-- Start EXERCISE INPUTS --
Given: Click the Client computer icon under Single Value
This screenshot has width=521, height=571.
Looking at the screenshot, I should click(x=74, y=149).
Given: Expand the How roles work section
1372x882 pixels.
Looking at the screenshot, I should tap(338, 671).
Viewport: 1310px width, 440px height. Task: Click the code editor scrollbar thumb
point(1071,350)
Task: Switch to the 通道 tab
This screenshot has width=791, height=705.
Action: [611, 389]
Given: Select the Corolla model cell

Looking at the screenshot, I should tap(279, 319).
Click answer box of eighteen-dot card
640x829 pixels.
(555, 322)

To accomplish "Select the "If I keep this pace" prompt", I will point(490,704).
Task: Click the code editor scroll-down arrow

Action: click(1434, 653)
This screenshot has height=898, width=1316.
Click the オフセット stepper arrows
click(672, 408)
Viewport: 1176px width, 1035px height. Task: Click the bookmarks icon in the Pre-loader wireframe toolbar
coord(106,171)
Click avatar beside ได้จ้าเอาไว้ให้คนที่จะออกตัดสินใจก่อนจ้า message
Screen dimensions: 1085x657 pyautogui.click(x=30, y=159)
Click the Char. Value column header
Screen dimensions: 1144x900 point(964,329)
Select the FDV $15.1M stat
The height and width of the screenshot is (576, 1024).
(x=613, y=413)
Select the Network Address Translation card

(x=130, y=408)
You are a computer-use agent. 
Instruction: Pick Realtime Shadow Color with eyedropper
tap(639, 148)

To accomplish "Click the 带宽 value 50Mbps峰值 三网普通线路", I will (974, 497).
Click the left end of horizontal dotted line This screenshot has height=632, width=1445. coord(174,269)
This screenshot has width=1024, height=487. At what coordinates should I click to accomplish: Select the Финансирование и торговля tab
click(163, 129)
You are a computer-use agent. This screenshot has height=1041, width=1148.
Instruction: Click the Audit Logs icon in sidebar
-- End EXERCISE INPUTS --
== INSTRUCTION ==
Reproduce the records without any changes, starting at the line containing "Click the Char. Value column header" and ending with the final line of the records.

== TASK RESPONSE ==
Click the Char. Value column header
Screen dimensions: 1144x900 point(964,329)
Select the FDV $15.1M stat
The height and width of the screenshot is (576, 1024).
(x=613, y=413)
Select the Network Address Translation card

(x=130, y=408)
You are a computer-use agent. 
Instruction: Pick Realtime Shadow Color with eyedropper
tap(639, 148)

To accomplish "Click the 带宽 value 50Mbps峰值 三网普通线路", I will (974, 497).
Click the left end of horizontal dotted line This screenshot has height=632, width=1445. coord(174,269)
This screenshot has width=1024, height=487. At what coordinates should I click to accomplish: Select the Финансирование и торговля tab
click(163, 129)
You are a computer-use agent. This screenshot has height=1041, width=1148.
Instruction: Click the Audit Logs icon in sidebar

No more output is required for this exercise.